Population (2010 Census)
- • Total: 14,435
- • Estimate (2021): 15,726 (+8.9%)
- • Density: 1,150/km^{2} (2,970/sq mi)

Administrative status
- • Capital of: Mamadyshsky District

Municipal status
- • Municipal district: Mamadyshsky Municipal District
- • Urban settlement: Mamadysh Urban Settlement
- • Capital of: Mamadyshsky Municipal District, Mamadysh Urban Settlement
- Time zone: UTC+3 (MSK )
- Postal codes: 422190–422192, 422199
- OKTMO ID: 92638101001

= Mamadysh =

Town in the Republic of Tatarstan, Russia

Mamadysh (Мамады́ш; Мамадыш) is a town and the administrative center of Mamadyshsky District in the Republic of Tatarstan, Russia, located on the Vyatka River (Kama's tributary), 167 km from the republic's capital of Kazan. As of the 2010 Census, its population was 14,435.

==History==
Known since the end of the 14th–the beginning of the 15th century, it has been known as the selo of Troitskoye (Троицкое) from the beginning of the 17th century. Town status was granted to it in 1781. It served as the administrative center of a kanton in 1920–1930 and as the administrative center of a district since 1930.

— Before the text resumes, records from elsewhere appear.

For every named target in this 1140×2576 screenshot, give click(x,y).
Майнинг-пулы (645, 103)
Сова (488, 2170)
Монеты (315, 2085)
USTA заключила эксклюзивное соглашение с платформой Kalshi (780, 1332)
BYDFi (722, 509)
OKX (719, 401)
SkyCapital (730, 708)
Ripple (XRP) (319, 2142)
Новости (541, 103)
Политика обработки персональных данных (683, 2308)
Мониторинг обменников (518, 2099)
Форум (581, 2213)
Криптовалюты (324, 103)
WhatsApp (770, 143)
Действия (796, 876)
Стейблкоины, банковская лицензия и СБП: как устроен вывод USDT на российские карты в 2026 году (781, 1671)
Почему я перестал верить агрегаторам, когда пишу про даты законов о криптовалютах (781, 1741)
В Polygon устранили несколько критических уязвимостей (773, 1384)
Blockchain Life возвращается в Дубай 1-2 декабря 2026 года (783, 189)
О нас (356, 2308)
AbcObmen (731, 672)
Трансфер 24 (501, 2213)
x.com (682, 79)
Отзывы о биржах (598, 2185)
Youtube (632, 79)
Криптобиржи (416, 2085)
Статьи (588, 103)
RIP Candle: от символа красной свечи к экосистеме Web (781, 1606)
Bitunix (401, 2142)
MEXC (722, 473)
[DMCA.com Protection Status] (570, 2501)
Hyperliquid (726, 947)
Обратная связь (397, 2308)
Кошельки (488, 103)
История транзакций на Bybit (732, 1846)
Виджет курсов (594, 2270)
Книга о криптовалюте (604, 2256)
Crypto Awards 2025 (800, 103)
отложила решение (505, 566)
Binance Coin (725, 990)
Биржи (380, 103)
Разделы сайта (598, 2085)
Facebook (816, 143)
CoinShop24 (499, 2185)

==Administrative and municipal status==
Within the framework of administrative divisions, Mamadysh serves as the administrative center of Mamadyshsky District, to which it is directly subordinated. As a municipal division, the town of Mamadysh is incorporated within Mamadyshsky Municipal District as Mamadysh Urban Settlement.

==Economy==
As of 1997, industrial enterprises in the town included a wood-processing factory, a forestry farm, a cotton mill, a brick factory, a butter factory, and a distillery. The nearest railway station is Kukmor on the Kazan–Agryz line, located 80 km southeast.

==Demographics==

As of 1989, the population was ethnically mostly Tatar (59.0%) and Russian (39.4%).